Database Engine
The underlying database engine within SQL Server 2000 has been improved, enhanced, and rationalized to give users of SQL Server better performance and value. The changes have not been as dramatic as the shift from SQL Server v6.5 to SQL Server v7.0, but there have been a number of significant improvements, such as the following:
New datatypes. Allows developers to produce applications that are richer and offer support for a larger domain of datatypes.
Cascading referential integrity constraints. Enables an application architect to specify that if parent record A is deleted or modified, then all of parent record A's children are updated as well. In the past, this code had to written by hand, and was both time-consuming and troublesome.

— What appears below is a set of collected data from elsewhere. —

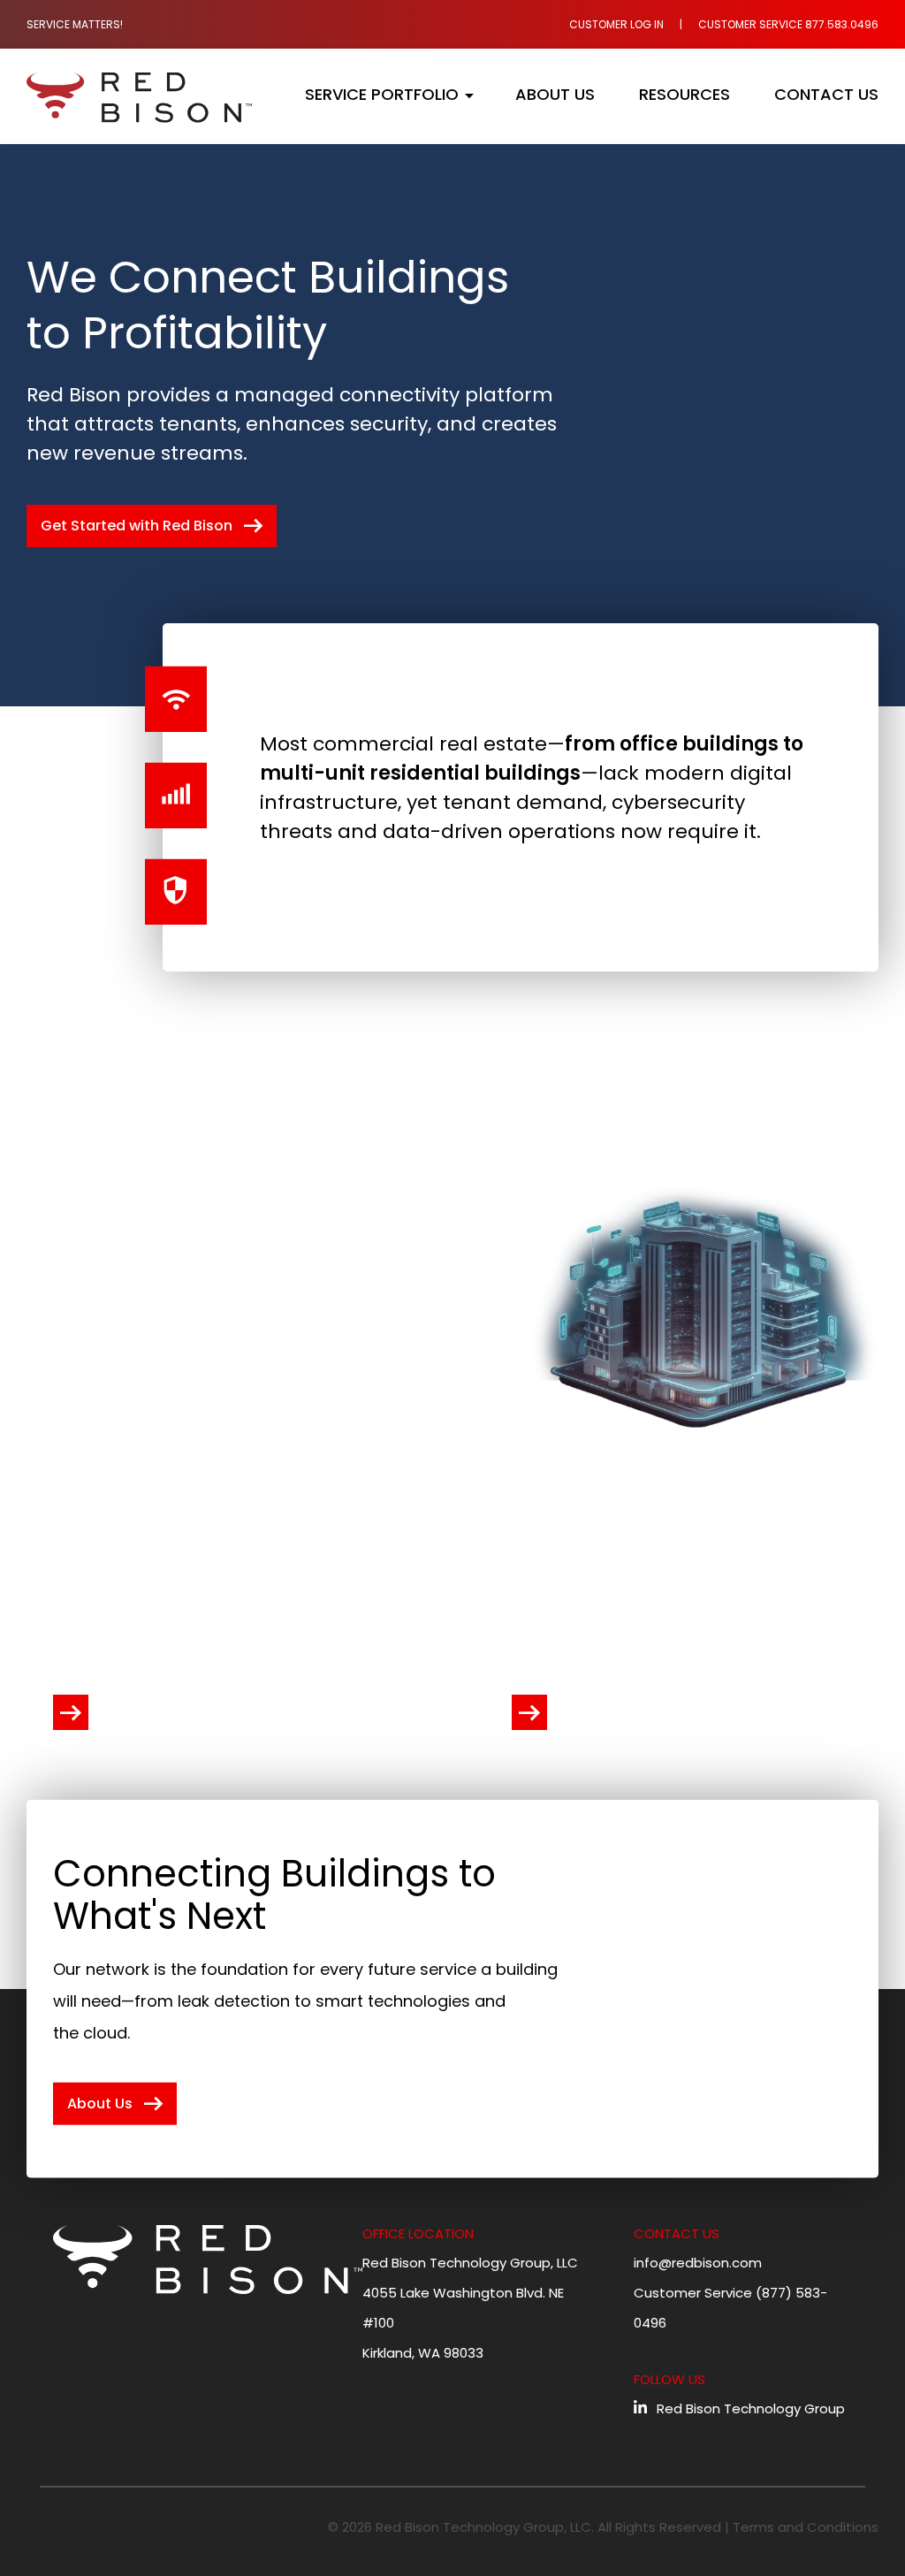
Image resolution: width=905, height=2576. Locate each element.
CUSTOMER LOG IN (616, 24)
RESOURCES (684, 95)
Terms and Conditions (805, 2527)
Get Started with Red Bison (154, 526)
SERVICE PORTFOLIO (382, 95)
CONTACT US (826, 95)
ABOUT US (555, 95)
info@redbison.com (698, 2262)
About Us (117, 2104)
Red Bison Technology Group (751, 2408)
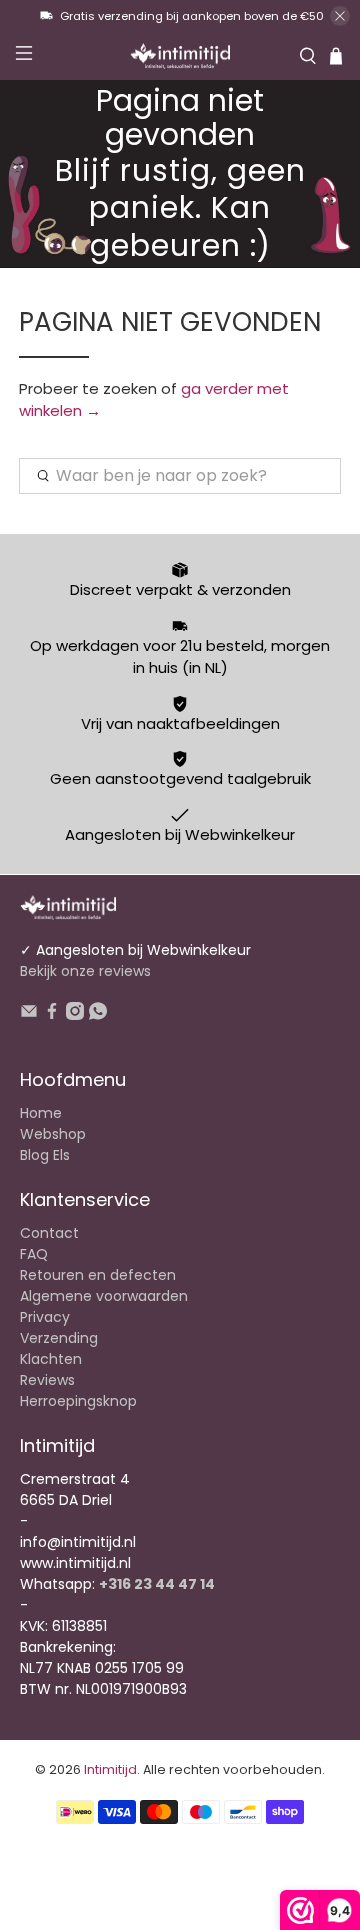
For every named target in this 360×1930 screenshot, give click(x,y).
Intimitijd (110, 1769)
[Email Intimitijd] (29, 1015)
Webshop (53, 1134)
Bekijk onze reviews (85, 971)
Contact (49, 1233)
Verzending (59, 1338)
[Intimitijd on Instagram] (75, 1015)
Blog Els (45, 1155)
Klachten (51, 1359)
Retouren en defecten (98, 1275)
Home (41, 1113)
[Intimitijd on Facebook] (52, 1015)
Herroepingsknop (78, 1401)
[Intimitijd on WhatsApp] (98, 1015)
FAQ (34, 1254)
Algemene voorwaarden (104, 1296)
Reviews (47, 1380)
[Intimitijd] (180, 56)
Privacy (45, 1317)
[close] (340, 16)
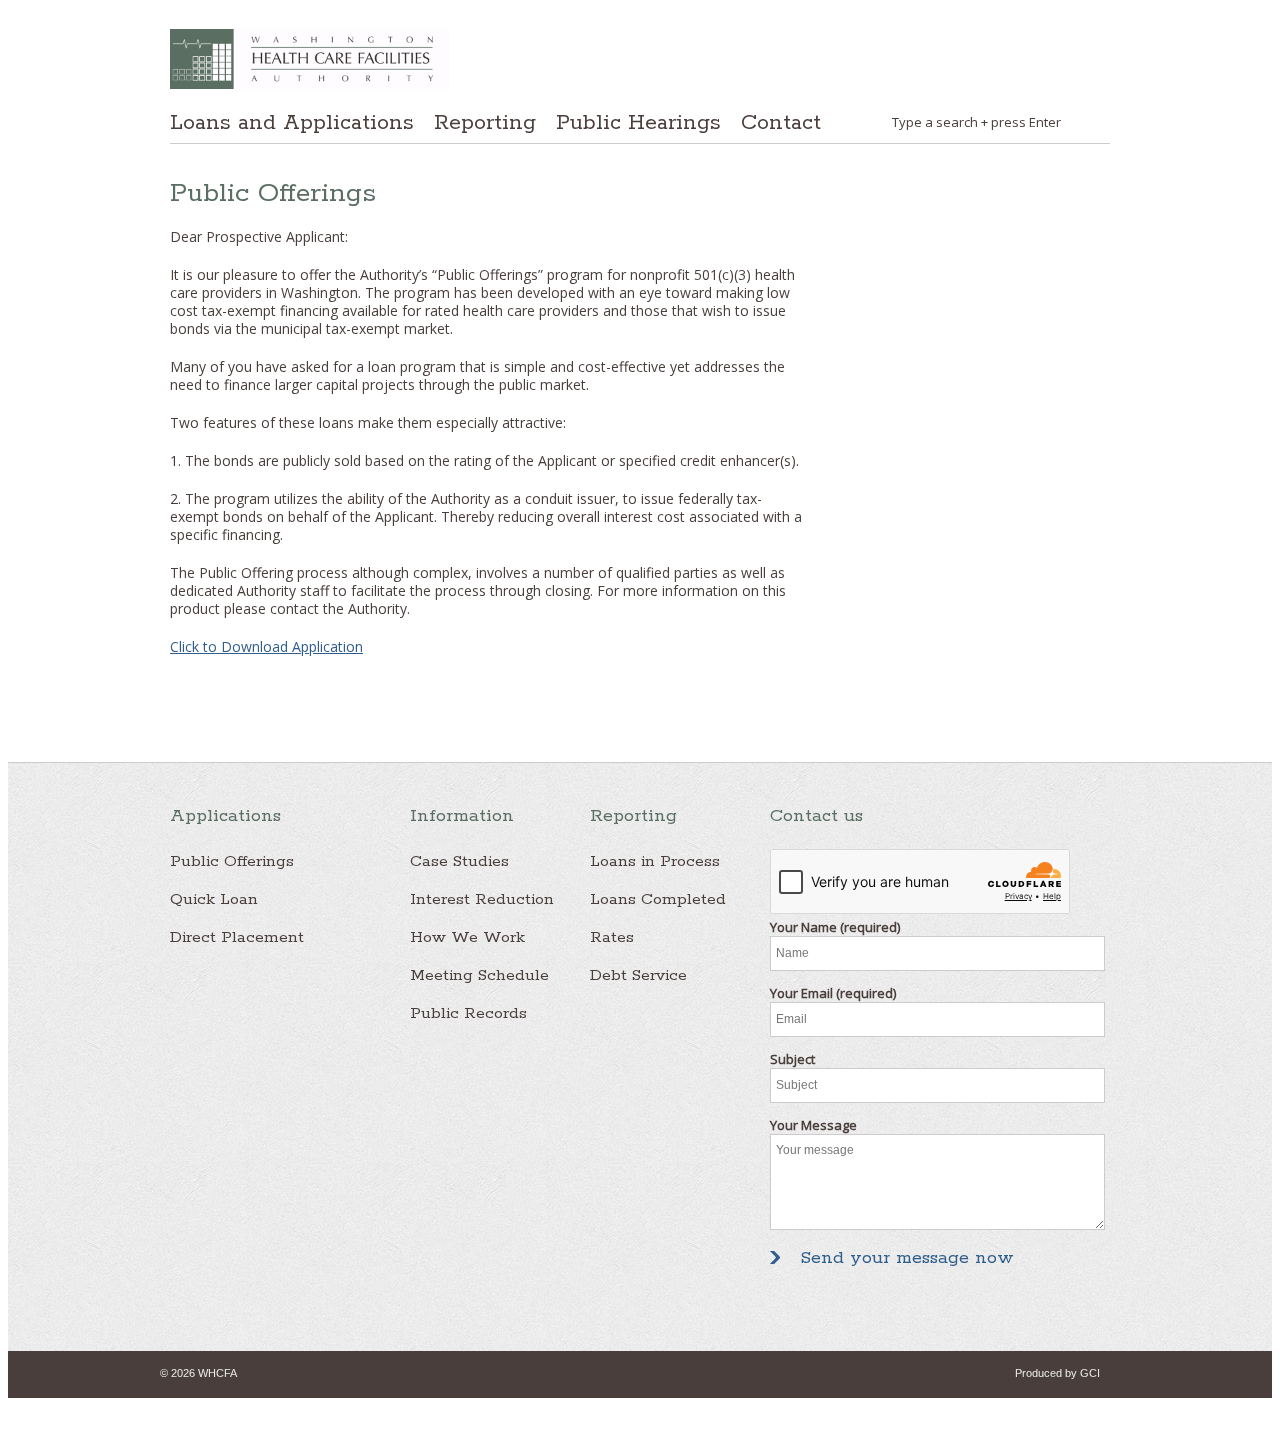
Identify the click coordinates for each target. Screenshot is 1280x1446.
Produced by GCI (1057, 1373)
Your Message (813, 1125)
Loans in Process (655, 861)
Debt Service (638, 975)
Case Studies (459, 861)
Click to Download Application (266, 646)
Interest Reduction (482, 899)
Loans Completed (658, 899)
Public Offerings (232, 861)
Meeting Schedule (479, 975)
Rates (612, 937)
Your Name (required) (835, 927)
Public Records (468, 1013)
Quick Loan (214, 899)
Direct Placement (237, 937)
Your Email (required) (833, 993)
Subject (792, 1059)
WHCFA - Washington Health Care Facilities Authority (310, 59)
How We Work (467, 937)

Faster differential backups. A differential backup encompasses only the changes (deltas) to a data set. In SQL Server 2000, differential backups are faster, allowing regular differential database backups to be taken without dramatically affecting performance.
Increased flexibility with index creation/options. DBAs can create indexes on computed columns (although some rules must be followed), build ascending or descending indexes, and specify whether to use the tempdb database as the repository for re-sorting the data when an index is created.
Instead-of triggers. This special type of trigger allows a specified command to happen "instead of" the INSERT/UPDATE or DELETE issued to a table.
While not all of these changes relate to the database engine, they describe the points that Microsoft has taken seriously with the latest edition of SQL Server. With performance being one of the biggest metrics that a database vendor can face, Microsoft has provided a strong focus on improving what was already started with SQL Server v7.0.